- Everything should be completely automated.
- If an existing process cannot be automated, it will be replaced.
- If a proposed process cannot be automated, it will be rejected.
- The SRE’s job is to automate themselves out of a job. In practice this means constantly automating menial tasks and moving on to solve more interesting problems.
- Servers are ephemeral. They can and will go away at any time.
- Servers live in auto-scaling groups that self-heal.
- Servers have health checks that assert the health of their process(es).
- Servers boot from images that are fully equipped and operational.
- Configuration management is not run against existing servers. It is used only to create images.
- Application servers are stateless.
- Engineers are ephemeral. They can and will go away at any time.
- Engineering workloads are shared. There are no individual silos.
- Engineering practices are documented. Documentation is up to date.
- All engineers have access to all codebases including Architects.
- All code changes are made via pull requests, verified, and approved.
- All code is functionally tested, unit tested, and linted.
- Linters are extremely opinionated.

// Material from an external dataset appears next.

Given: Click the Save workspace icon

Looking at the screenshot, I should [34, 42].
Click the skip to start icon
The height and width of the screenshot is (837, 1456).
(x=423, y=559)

Engineers should feel empowered to propose changes to the rules in isolated discussions and pull requests.
- Unit tests and linters run on every pull request, preventing merges when the build fails.

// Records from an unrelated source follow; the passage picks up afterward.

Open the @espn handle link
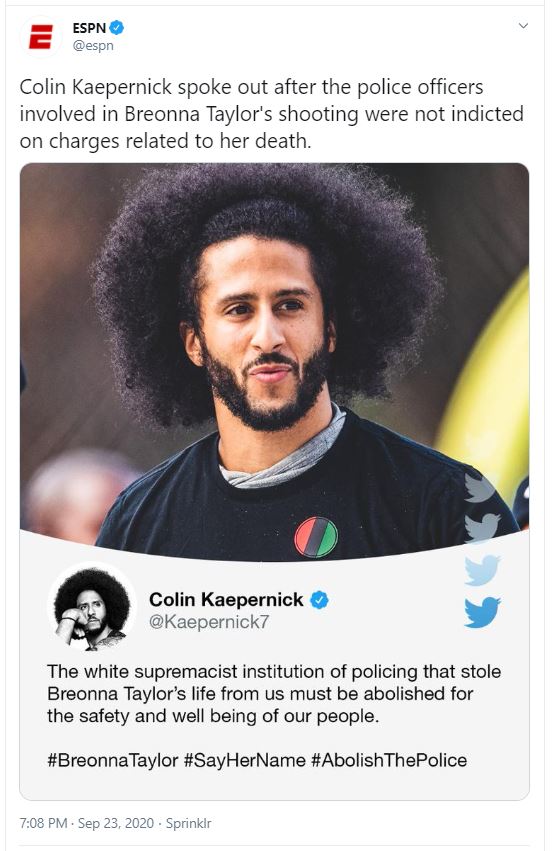 (x=93, y=46)
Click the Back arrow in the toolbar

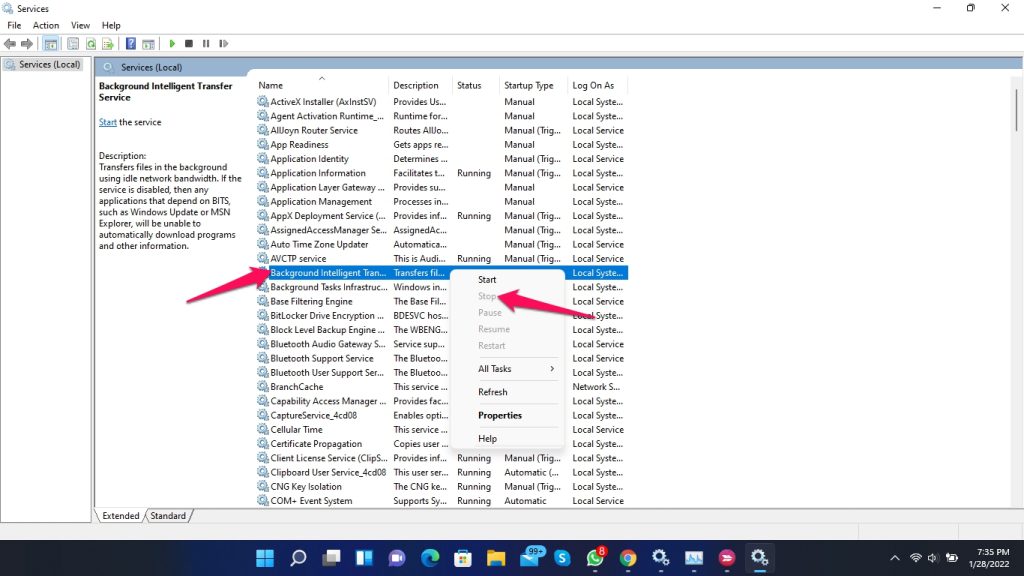[10, 44]
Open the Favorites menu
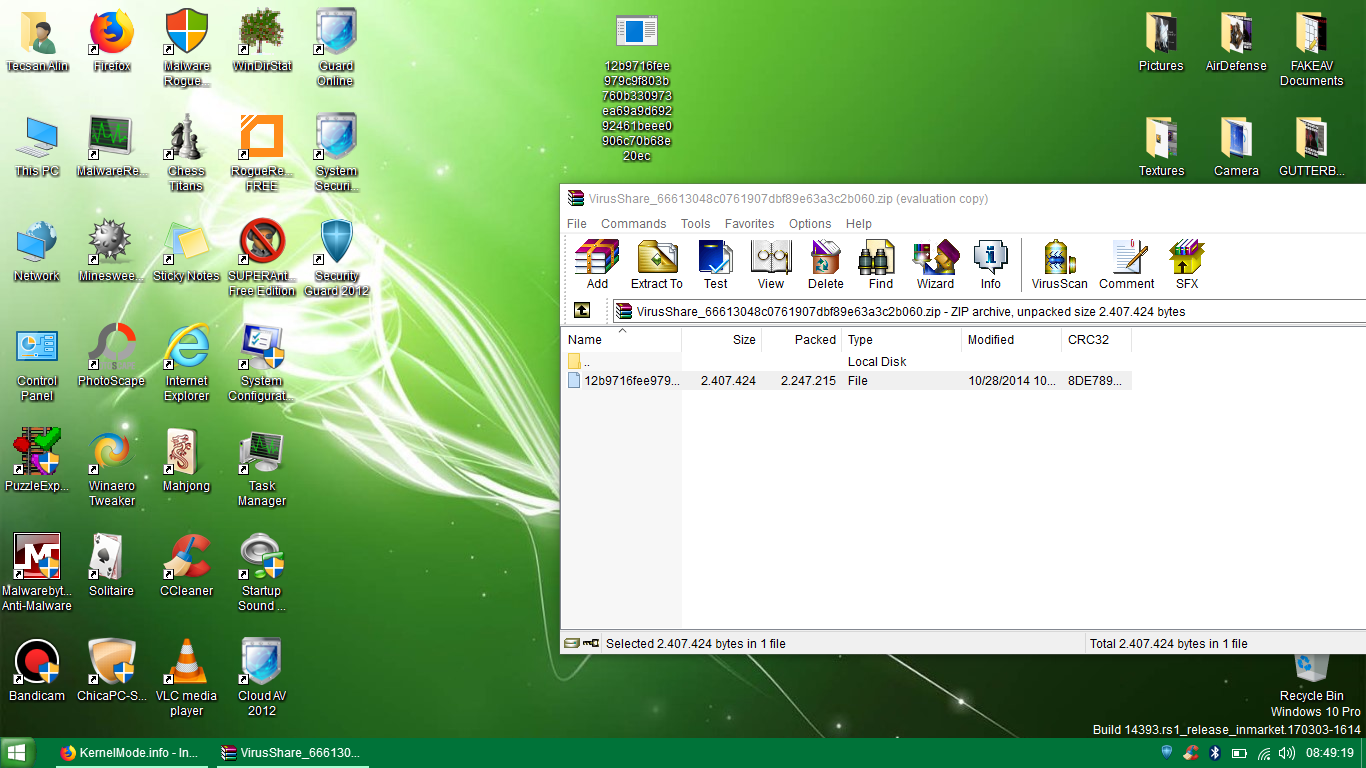Viewport: 1366px width, 768px height. click(x=749, y=224)
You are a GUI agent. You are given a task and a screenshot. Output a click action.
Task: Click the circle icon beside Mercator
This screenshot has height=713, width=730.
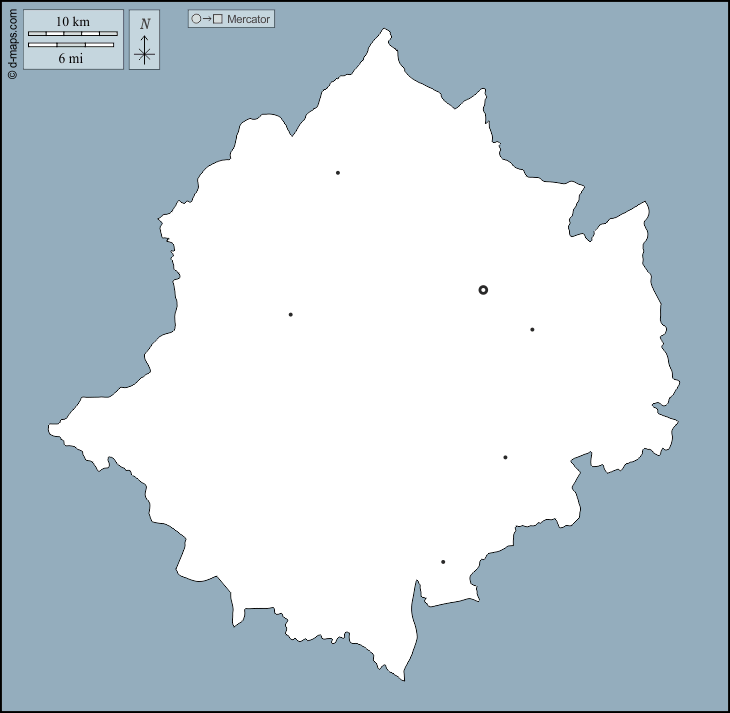pos(196,19)
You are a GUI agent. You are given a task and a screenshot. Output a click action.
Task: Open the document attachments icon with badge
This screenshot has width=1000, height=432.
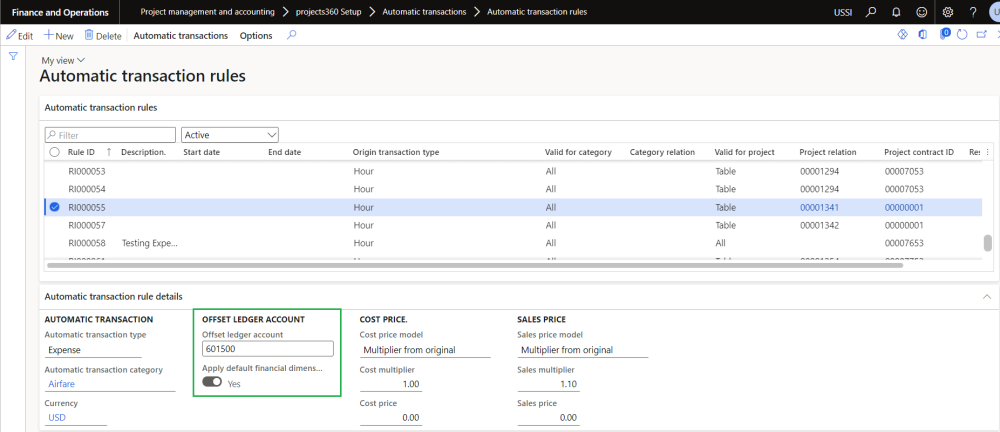pos(942,35)
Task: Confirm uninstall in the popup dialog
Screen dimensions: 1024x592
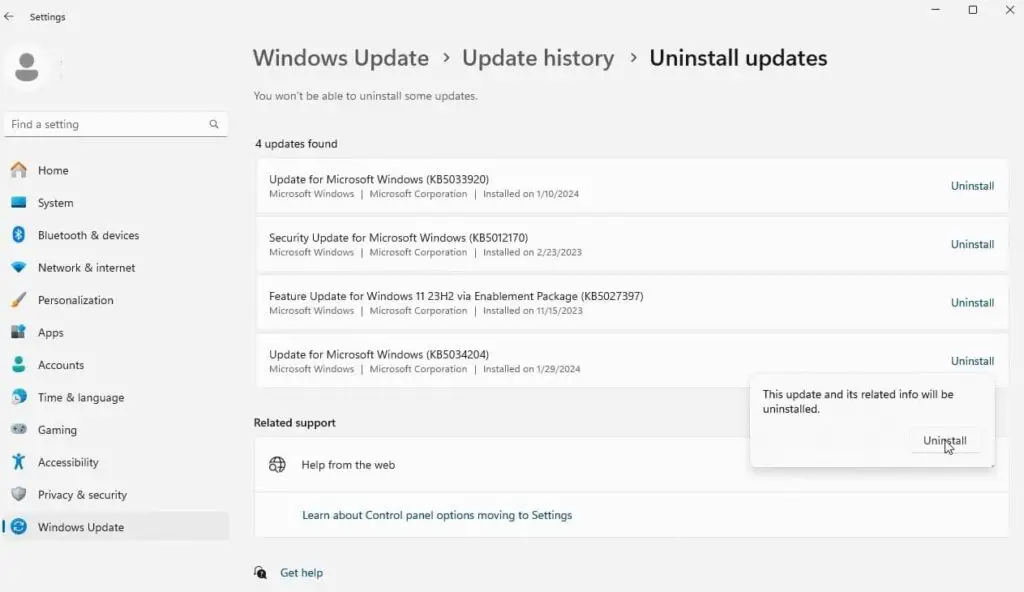Action: click(944, 440)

- Functional tests run on every deploy, preventing (or rolling back) deploys when the build fails.
- Deploys are easy, fast, safe, and frequent.
- Changes are deployed on every merge.
- Deploys do not require any human interaction or approval.

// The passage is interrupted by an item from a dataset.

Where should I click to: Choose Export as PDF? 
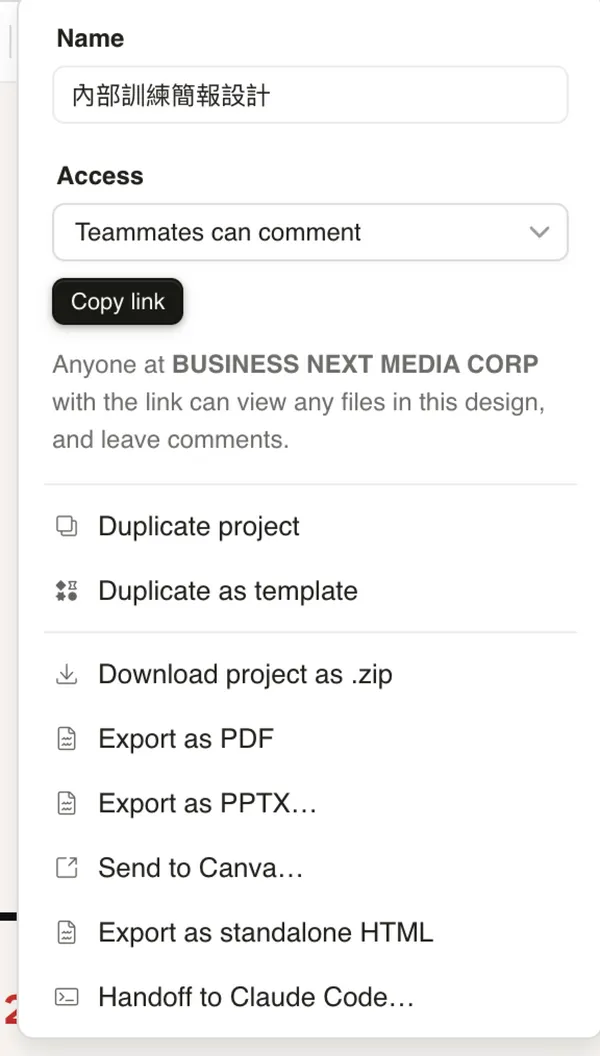[x=186, y=740]
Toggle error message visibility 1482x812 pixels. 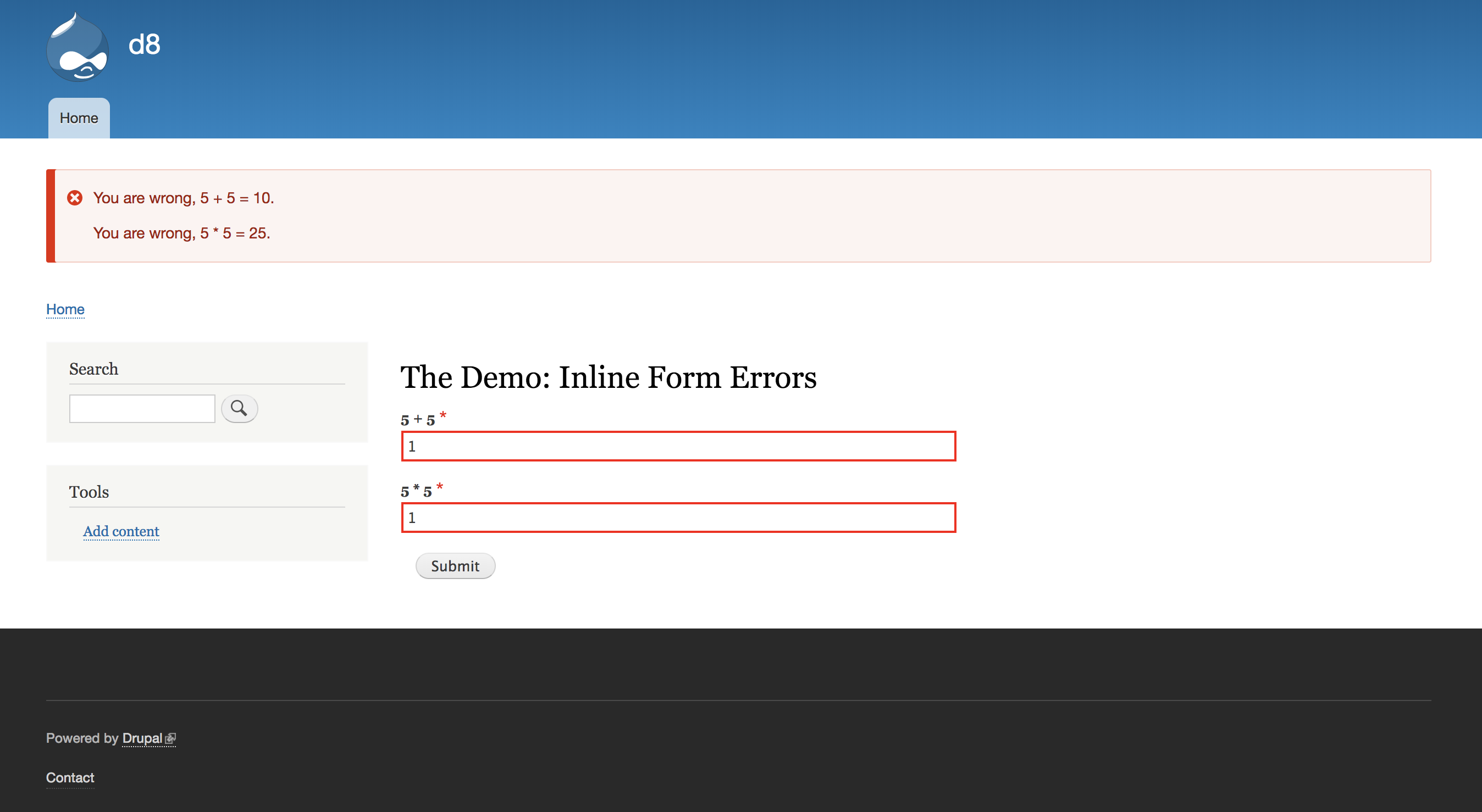pos(76,198)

- Deploy time matters and engineers should strive to make it faster.
- Deploys can be started manually with a single button. As many engineers as possible should have access to the button.
- Rollbacks happen automatically when a failed deploy is automatically detected.
- Rollbacks are held to all the same standards as deploys.
- The master branch is the only branch that gets deployed. All git branching is for the benefit of the engineer prior to merging the changes into master.
- It is easy to tell which commit is deployed.
- There is no such thing as a code freeze.
- Features are released by feature flags. Flipping a flag does not require a deploy. A “flip freeze” is acceptable.
- SRE’s operate as software engineers, not system administrators.
- Everything is managed in code. Any change to a system is a code change.
- Code is written to be read by other engineers. It is self-documenting.
- All processes are automated with software.
- CI/CD principles apply to all SRE code.
- The entire engineering team has access to all SRE code.
- Services are small, well defined, and isolated.
- Services are reasonably small and single purpose. If a service cannot be summarized succinctly, it is too big.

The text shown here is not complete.